But what do letting agents do? And crucially, what are the average letting agent fees (or letting agency fees) for landlords?

How much do letting agents charge landlords?

The fees you pay will depend on the services you choose, and you may pay them as a flat fee or as a percentage of your rent.

If you want to manage most aspects of the tenancy yourself, you may only need to pay a letting agent to find tenants for you. This is likely to be a one-off payment of a few hundred pounds.

On the other hand if you’re looking to take a more hands-off approach, you’ll need to pay the agent a full management fee. This is likely to cost you between £1,000 and £2,000 a year.

Read on for a more detailed summary of the types of letting agent services available, plus an idea of average costs.

What are letting agency fees (for landlords)?

Letting agent fees are payments that landlords make to letting agents for the services they provide.

The letting agent fees and the services included differ from one letting agent to another, but typically landlords pay the letting agent for things like tenant-finding, reference checks, and property management.

How much are letting agents’ fees for landlords?

Fees vary depending on the level of service you need, the location of the property, and the agency you choose.

For example, letting agent fees in London and other big UK cities are often higher.

It’s important to note that you may also have to pay a setup or administration fee.

The 3 most common types of letting agent fees

You can choose different levels of service from your letting agent depending on how much you’re willing to spend and whether you have the time to manage some of the details yourself.

  1. Finding tenants (let only): the most basic level simply involves finding renters and completing the tenant referencing process, along with collecting a deposit and drawing up the tenancy agreement. The agent may also arrange the inventory.
  2. Rent collection: this level involves the agent collecting rent every month, and following up with any arrears. Some landlords choose to outsource this to avoid the hassle of chasing late payment.
  3. Full management: as well as the services listed above, a property management fee will cover maintenance and repairs, and the agent will act as the point of contact for your tenants.

Typical letting agent fees

For a let-only service, letting agents tend to charge a one-off fee.

But how much do letting agents charge to manage a property? Fees for property management are likely to be in the region of between 12 and 20 per cent of the monthly rent.

For example, if you charge a monthly rent of £950 and your letting agent charges a property management commission fee of 14 per cent, you’ll pay them £133 a month (£1,596 a year).

Average letting agent fees for landlords

Clearly, the amount you pay will depend on the level of service you're getting, but this is a rough guide to letting agency fees for landlords:

  • finding a tenant and arranging referencing will typically attract a one-off fee, but this can be as high as one month’s rent
  • rent collection will usually be charged as a percentage of the rent, and will generally be between five and 10 per cent
  • full management is also a proportion of the rent, but this service can attract a fee of up to 20 per cent of the monthly sum

As an example, we’ve looked at the prices of a large letting agent in the UK, Andrews:

  • let only: 12 per cent of the total rent
  • rent collection: 15 per cent of the total rent
  • full management: 18 per cent of the total rent

You’ll also pay an initial setup fee and can add additional services for a monthly fee.
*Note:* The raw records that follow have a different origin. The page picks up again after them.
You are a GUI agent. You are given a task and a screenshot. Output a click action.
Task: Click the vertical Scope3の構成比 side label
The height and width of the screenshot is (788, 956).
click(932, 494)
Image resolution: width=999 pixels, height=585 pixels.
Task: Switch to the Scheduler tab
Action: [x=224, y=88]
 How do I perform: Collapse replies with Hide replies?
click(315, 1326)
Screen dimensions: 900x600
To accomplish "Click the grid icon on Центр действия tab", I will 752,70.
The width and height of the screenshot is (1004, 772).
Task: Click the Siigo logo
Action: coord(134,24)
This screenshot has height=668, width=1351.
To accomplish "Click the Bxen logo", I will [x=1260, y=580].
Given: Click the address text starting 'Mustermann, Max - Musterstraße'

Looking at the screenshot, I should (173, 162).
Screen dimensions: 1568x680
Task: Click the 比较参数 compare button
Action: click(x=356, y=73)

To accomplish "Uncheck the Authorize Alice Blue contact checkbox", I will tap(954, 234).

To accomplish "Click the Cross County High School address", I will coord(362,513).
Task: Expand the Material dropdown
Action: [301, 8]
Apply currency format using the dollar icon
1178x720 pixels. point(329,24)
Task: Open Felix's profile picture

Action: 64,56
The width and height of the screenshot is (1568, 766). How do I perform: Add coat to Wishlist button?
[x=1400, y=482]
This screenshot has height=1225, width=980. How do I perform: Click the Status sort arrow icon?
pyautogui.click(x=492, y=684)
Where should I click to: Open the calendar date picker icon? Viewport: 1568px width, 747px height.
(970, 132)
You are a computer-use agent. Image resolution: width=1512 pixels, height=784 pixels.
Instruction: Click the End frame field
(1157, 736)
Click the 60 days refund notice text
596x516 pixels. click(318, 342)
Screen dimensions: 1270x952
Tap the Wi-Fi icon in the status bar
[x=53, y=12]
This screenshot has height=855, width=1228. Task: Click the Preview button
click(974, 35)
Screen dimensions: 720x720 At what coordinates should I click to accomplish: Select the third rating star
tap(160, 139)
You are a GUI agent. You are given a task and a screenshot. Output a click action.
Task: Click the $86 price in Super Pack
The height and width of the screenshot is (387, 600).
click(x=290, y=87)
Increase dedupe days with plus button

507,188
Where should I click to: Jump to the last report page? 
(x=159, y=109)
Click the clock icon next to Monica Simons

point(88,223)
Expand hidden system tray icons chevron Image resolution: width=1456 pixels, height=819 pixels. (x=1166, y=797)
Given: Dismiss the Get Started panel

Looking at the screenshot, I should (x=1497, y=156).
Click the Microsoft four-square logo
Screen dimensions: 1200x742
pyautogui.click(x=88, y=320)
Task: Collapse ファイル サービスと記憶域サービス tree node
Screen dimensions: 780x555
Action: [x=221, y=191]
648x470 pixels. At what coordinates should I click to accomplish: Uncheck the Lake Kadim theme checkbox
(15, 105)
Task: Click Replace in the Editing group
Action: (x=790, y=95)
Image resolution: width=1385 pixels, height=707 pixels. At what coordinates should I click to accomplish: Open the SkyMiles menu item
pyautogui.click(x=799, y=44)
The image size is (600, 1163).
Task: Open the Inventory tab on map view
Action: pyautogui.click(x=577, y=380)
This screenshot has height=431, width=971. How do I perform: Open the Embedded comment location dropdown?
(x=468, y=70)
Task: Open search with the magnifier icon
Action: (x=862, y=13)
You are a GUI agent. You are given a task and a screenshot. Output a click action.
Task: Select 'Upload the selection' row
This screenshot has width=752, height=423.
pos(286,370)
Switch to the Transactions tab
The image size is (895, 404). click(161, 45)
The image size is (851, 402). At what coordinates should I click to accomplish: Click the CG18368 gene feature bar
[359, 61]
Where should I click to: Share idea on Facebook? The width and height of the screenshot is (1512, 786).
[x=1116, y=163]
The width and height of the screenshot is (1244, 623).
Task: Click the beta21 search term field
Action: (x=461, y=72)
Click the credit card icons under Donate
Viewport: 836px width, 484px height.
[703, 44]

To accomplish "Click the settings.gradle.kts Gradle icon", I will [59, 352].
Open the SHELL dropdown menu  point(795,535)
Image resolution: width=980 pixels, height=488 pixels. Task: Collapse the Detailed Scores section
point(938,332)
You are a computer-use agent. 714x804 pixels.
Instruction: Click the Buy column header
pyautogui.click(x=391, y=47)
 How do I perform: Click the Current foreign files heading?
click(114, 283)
But remember, specific fees will vary depending on the level of service you're looking for.

Ban on letting agent fees (for tenants)

The Tenant Fees Act 2019 came into force on 1 June 2019. This means that most fees for tenants are now banned, including those applied to assured shorthold tenancies, student housing, and lodger agreements.

At the time it was widely reported that letting agents would pass the costs on to landlords in the form of higher management fees. It was suggested that this could encourage landlords to increase rents, or force landlords to sell their properties due to rising costs.

Since 2019, average rents have continued to rise as the shortage of rental property has worsened.

A combination of factors could be responsible for more landlords selling up, including rising interest rates and increased regulation such as the Renters’ Reform Bill.

However, despite challenging conditions, landlords can still generate solid rental yields thanks to high average rents and fierce competition for available properties.

Do I have to pay a letting agent, or can I manage the property myself?

There’s no requirement for you to have a letting agent at all. In fact, many landlords choose to complete the entire lettings process themselves. Your choice here will depend on a range of factors, including your proximity to the property, and the level of service that you’d otherwise need from an agent.

For example, if you simply don’t have the time to take on the management side, you might need to work with an agent to keep up with general maintenance. However, if you just need someone to help you find tenants, you might well be able to do this yourself.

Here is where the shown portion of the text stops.